>> start Input data
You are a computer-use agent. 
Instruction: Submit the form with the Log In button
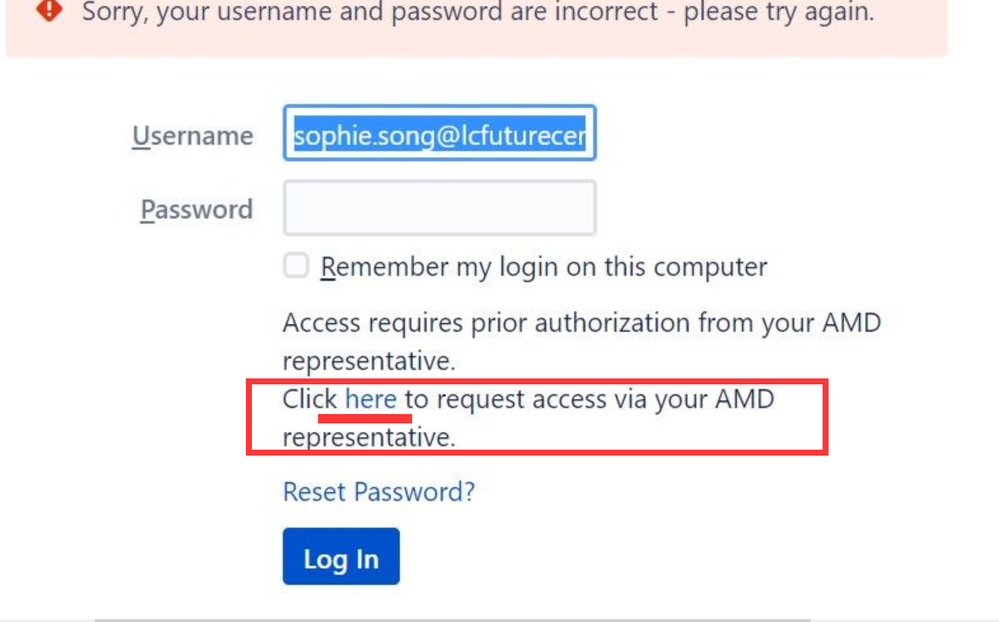tap(341, 556)
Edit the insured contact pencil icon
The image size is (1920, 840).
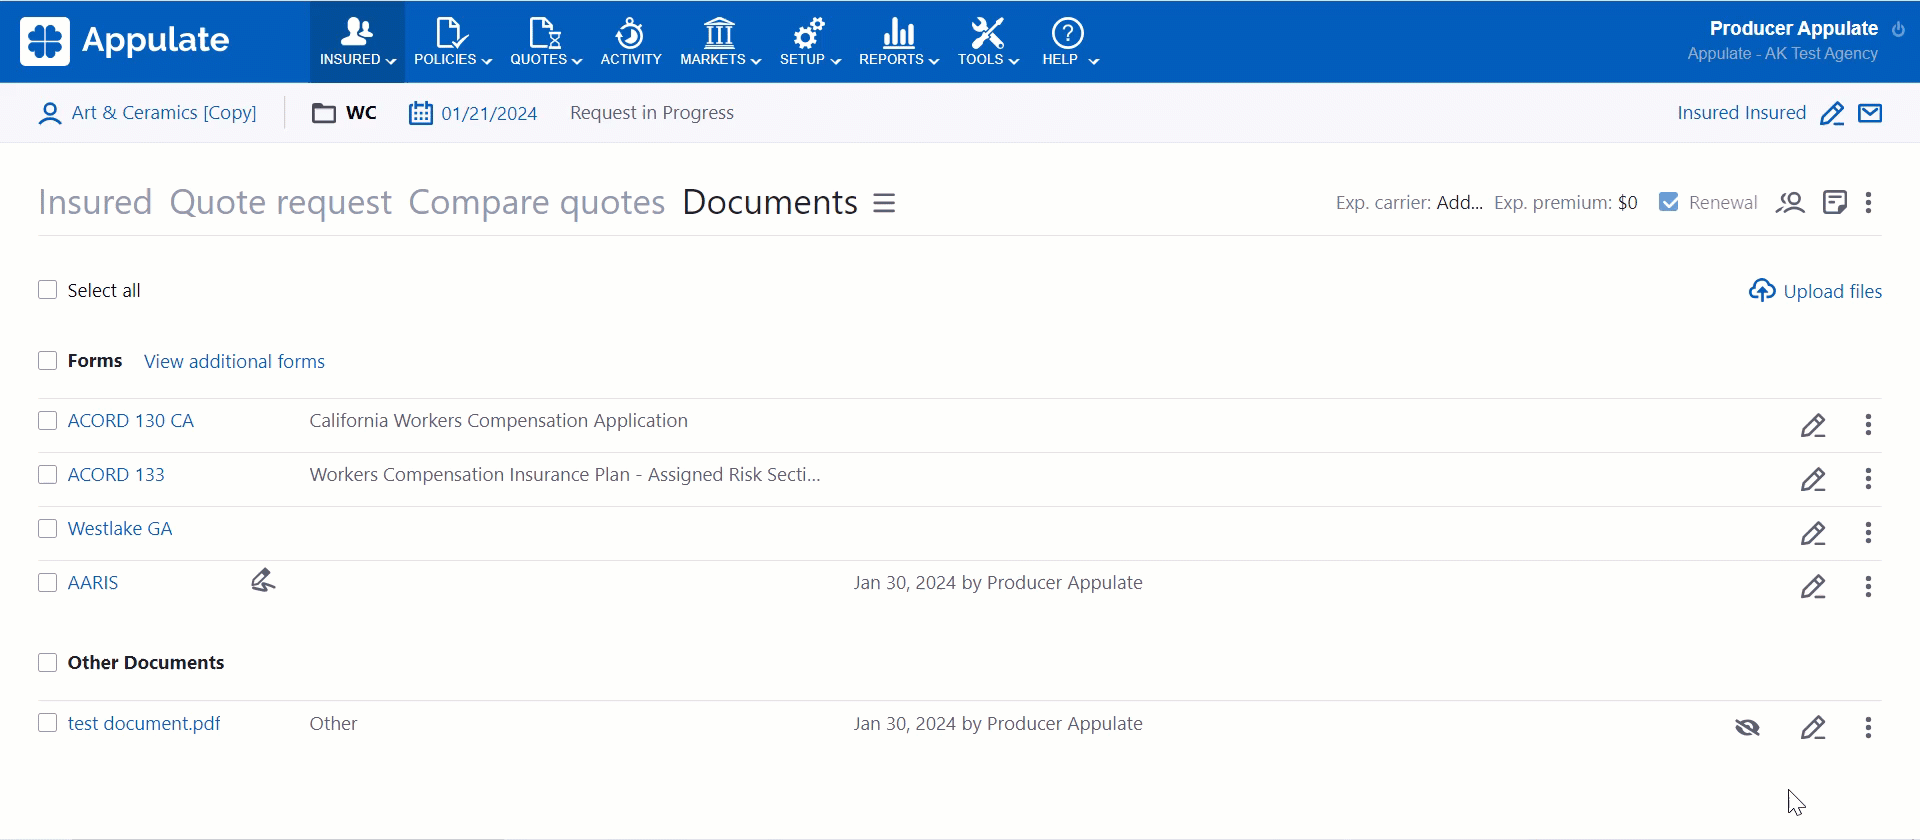tap(1831, 113)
>> end Input data
Copy out all of the lines above, requests included. Multiply each coordinate in the answers by 1.7 and round it to a whole number, with halves rounding up. Keep the requests unchanged, and leave the pictures out.

You are a computer-use agent. 
Instruction: Submit the form with the Log In button
tap(580, 945)
Edit the insured contact pencil icon
The image size is (1920, 840).
tap(3113, 192)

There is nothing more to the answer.